Do this — Convert the data into a JSON array of strings, from the line containing "Click the $400.00 debit amount" up to and including the line containing "Select the Suspicious". Use one string per line and omit blank lines.

Entries provided —

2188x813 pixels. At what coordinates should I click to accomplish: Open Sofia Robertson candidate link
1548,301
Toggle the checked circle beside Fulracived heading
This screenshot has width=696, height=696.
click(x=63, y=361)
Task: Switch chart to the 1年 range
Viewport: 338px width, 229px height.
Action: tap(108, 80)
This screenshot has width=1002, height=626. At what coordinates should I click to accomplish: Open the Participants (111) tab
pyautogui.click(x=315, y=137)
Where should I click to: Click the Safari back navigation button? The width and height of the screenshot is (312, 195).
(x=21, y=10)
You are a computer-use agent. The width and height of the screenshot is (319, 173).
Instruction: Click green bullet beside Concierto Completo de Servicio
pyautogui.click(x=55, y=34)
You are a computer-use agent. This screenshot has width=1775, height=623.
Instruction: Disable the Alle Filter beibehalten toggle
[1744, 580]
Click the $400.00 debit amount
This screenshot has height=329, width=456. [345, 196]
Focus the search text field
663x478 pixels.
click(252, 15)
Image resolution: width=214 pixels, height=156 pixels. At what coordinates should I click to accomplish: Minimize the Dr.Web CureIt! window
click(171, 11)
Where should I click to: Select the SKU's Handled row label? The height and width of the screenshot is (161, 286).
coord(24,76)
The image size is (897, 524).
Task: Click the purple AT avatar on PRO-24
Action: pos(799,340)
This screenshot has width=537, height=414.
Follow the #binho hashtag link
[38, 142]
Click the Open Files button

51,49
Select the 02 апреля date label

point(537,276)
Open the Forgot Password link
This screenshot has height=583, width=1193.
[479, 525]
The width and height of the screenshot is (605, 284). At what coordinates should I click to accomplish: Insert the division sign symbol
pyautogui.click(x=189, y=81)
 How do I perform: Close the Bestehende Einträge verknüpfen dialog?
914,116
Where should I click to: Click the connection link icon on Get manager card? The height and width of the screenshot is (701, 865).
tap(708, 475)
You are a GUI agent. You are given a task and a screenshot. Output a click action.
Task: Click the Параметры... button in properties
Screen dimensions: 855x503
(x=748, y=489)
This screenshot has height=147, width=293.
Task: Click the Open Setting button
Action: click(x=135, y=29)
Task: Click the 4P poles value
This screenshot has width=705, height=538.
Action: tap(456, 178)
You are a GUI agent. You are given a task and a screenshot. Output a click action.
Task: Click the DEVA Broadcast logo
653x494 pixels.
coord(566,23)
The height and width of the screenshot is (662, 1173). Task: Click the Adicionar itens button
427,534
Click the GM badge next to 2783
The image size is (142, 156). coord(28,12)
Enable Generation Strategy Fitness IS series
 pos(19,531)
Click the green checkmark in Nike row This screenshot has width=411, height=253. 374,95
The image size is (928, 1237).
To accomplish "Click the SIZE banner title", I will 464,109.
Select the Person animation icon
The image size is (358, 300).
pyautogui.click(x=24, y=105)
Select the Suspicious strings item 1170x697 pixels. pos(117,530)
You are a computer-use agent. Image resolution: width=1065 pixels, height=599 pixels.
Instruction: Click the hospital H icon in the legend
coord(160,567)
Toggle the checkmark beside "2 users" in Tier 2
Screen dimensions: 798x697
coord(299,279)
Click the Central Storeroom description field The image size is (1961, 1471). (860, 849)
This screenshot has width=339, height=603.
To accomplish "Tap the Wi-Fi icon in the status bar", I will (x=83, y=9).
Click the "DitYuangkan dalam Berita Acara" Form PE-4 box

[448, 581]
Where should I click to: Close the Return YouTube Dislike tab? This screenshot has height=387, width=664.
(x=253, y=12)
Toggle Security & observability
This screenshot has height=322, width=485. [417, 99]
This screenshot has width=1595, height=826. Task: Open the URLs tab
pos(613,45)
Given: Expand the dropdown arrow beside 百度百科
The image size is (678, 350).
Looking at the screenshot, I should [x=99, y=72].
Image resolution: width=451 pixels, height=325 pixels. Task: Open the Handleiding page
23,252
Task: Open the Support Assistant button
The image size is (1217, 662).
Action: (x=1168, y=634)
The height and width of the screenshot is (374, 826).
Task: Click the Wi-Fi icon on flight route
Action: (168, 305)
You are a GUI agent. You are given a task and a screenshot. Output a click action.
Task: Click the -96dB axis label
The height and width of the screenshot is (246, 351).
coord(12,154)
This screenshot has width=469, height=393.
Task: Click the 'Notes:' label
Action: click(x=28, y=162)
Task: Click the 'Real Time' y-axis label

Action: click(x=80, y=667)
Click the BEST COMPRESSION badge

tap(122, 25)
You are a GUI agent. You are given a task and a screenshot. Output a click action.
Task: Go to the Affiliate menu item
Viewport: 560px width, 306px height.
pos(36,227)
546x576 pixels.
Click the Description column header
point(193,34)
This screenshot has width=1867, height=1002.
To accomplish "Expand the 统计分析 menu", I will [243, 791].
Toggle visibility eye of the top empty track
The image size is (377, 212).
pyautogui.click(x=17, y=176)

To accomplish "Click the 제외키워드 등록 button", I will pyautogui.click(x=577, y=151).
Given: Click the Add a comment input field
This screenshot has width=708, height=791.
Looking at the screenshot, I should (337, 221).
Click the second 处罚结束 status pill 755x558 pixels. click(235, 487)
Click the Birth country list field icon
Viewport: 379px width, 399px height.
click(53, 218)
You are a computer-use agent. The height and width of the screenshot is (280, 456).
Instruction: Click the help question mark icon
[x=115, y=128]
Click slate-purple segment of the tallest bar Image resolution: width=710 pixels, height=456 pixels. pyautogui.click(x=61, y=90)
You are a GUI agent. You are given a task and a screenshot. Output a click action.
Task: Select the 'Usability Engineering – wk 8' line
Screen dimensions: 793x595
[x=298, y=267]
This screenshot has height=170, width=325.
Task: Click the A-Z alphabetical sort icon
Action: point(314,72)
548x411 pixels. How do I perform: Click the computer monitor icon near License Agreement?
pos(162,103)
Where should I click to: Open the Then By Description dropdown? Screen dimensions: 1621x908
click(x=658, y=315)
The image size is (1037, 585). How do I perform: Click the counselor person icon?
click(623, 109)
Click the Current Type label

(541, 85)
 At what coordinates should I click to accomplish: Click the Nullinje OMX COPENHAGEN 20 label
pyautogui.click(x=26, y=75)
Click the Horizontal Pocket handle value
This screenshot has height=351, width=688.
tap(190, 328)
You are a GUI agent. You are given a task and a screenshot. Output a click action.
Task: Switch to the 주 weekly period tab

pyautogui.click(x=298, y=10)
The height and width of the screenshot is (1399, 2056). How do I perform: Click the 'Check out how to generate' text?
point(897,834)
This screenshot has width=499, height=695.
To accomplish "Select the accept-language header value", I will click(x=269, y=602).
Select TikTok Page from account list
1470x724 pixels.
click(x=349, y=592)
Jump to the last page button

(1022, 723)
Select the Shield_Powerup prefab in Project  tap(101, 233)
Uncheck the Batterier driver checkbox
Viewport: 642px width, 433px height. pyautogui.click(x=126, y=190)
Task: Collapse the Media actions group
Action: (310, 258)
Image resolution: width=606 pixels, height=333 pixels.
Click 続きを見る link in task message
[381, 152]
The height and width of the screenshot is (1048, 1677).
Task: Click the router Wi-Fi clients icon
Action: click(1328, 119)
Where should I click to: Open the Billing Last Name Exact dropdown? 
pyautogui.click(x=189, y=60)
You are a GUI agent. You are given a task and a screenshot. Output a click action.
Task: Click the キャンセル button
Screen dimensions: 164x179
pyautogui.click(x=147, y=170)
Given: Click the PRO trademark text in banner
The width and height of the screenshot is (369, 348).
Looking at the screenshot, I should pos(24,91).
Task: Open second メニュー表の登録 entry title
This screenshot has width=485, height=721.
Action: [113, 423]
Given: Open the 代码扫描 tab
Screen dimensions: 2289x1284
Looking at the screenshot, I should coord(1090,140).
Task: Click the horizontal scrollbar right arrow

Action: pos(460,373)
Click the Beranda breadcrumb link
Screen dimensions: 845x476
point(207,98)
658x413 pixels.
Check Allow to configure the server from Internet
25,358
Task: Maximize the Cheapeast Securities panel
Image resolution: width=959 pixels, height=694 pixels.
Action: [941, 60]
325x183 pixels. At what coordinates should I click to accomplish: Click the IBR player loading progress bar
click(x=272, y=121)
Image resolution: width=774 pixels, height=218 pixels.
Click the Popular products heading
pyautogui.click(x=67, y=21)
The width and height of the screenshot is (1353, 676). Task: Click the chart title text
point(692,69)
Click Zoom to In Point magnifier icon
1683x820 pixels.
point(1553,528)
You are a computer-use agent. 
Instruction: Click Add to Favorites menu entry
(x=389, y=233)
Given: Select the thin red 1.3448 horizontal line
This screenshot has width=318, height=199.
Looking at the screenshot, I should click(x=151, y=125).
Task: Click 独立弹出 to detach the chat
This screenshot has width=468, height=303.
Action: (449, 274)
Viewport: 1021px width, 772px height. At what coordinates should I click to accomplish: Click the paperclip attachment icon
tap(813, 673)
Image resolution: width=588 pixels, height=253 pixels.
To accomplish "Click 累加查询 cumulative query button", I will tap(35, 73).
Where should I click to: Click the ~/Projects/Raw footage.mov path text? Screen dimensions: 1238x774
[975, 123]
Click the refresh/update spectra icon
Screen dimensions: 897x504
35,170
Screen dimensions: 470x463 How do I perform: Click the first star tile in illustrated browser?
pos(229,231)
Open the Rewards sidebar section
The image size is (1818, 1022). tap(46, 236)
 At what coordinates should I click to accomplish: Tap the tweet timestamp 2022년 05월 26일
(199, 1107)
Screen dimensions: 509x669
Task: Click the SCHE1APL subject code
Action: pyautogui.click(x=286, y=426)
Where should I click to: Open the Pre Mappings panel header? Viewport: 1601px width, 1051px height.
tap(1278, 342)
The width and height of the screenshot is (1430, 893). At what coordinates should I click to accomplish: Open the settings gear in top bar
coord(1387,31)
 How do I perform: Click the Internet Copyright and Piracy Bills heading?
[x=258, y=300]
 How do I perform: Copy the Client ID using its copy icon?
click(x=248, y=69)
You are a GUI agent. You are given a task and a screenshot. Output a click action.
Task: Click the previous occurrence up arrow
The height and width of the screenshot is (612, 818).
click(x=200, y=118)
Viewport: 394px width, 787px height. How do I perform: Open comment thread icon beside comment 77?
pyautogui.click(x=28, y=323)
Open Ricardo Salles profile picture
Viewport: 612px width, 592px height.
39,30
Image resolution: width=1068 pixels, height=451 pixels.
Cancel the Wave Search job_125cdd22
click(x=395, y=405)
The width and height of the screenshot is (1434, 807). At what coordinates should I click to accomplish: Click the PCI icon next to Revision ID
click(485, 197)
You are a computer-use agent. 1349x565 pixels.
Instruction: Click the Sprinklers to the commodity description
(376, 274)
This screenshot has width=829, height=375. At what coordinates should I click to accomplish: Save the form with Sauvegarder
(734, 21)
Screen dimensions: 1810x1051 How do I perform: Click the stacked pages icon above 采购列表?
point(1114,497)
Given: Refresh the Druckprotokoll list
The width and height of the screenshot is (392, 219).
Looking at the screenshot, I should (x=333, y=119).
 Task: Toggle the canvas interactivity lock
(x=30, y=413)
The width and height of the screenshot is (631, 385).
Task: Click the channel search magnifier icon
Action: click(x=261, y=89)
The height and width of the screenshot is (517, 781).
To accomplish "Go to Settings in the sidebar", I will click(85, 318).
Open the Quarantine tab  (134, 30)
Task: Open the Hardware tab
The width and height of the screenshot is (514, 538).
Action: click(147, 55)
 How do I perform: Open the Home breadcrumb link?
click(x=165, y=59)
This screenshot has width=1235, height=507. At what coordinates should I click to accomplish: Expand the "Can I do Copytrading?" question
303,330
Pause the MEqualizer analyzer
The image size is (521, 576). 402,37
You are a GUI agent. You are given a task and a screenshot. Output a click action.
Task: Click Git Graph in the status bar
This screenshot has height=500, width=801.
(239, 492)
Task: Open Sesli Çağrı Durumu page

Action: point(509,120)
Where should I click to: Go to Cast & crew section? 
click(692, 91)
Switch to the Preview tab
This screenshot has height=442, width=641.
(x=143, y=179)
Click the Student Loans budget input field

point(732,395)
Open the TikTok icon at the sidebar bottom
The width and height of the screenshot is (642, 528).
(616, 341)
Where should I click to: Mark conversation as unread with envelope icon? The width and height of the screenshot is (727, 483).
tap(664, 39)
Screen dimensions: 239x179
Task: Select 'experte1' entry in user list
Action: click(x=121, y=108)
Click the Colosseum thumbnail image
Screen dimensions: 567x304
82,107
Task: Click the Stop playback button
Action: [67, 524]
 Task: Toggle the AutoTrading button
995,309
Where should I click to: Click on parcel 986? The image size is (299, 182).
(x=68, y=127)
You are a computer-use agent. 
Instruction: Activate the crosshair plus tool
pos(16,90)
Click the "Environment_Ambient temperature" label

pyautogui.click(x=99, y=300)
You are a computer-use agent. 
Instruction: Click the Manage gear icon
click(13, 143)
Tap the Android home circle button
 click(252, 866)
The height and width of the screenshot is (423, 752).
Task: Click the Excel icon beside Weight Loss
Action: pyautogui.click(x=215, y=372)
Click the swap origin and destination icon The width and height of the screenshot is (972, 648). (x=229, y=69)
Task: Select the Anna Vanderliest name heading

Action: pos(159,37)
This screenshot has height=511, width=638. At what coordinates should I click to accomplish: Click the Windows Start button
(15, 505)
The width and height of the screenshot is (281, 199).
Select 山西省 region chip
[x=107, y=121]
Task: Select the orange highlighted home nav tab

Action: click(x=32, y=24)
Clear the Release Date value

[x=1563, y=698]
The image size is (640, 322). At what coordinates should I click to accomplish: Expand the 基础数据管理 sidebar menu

Result of the task —
[
  "Click the $400.00 debit amount",
  "This screenshot has height=329, width=456. [345, 196]",
  "Focus the search text field",
  "663x478 pixels.",
  "click(252, 15)",
  "Image resolution: width=214 pixels, height=156 pixels. At what coordinates should I click to accomplish: Minimize the Dr.Web CureIt! window",
  "click(171, 11)",
  "Where should I click to: Select the SKU's Handled row label? The height and width of the screenshot is (161, 286).",
  "coord(24,76)",
  "The image size is (897, 524).",
  "Task: Click the purple AT avatar on PRO-24",
  "Action: pos(799,340)",
  "This screenshot has width=537, height=414.",
  "Follow the #binho hashtag link",
  "[38, 142]",
  "Click the Open Files button",
  "51,49",
  "Select the 02 апреля date label",
  "point(537,276)",
  "Open the Forgot Password link",
  "This screenshot has height=583, width=1193.",
  "[479, 525]",
  "The width and height of the screenshot is (605, 284). At what coordinates should I click to accomplish: Insert the division sign symbol",
  "pyautogui.click(x=189, y=81)",
  " How do I perform: Close the Bestehende Einträge verknüpfen dialog?",
  "914,116",
  "Where should I click to: Click the connection link icon on Get manager card? The height and width of the screenshot is (701, 865).",
  "tap(708, 475)",
  "You are a GUI agent. You are given a task and a screenshot. Output a click action.",
  "Task: Click the Параметры... button in properties",
  "Screen dimensions: 855x503",
  "(x=748, y=489)",
  "This screenshot has height=147, width=293.",
  "Task: Click the Open Setting button",
  "Action: click(x=135, y=29)",
  "Task: Click the 4P poles value",
  "This screenshot has width=705, height=538.",
  "Action: tap(456, 178)",
  "You are a GUI agent. You are given a task and a screenshot. Output a click action.",
  "Task: Click the DEVA Broadcast logo",
  "653x494 pixels.",
  "coord(566,23)",
  "The height and width of the screenshot is (662, 1173). Task: Click the Adicionar itens button",
  "427,534",
  "Click the GM badge next to 2783",
  "The image size is (142, 156). coord(28,12)",
  "Enable Generation Strategy Fitness IS series",
  " pos(19,531)",
  "Click the green checkmark in Nike row This screenshot has width=411, height=253. 374,95",
  "The image size is (928, 1237).",
  "To accomplish \"Click the SIZE banner title\", I will 464,109.",
  "Select the Person animation icon",
  "The image size is (358, 300).",
  "pyautogui.click(x=24, y=105)",
  "Select the Suspicious strings item 1170x697 pixels. pos(117,530)"
]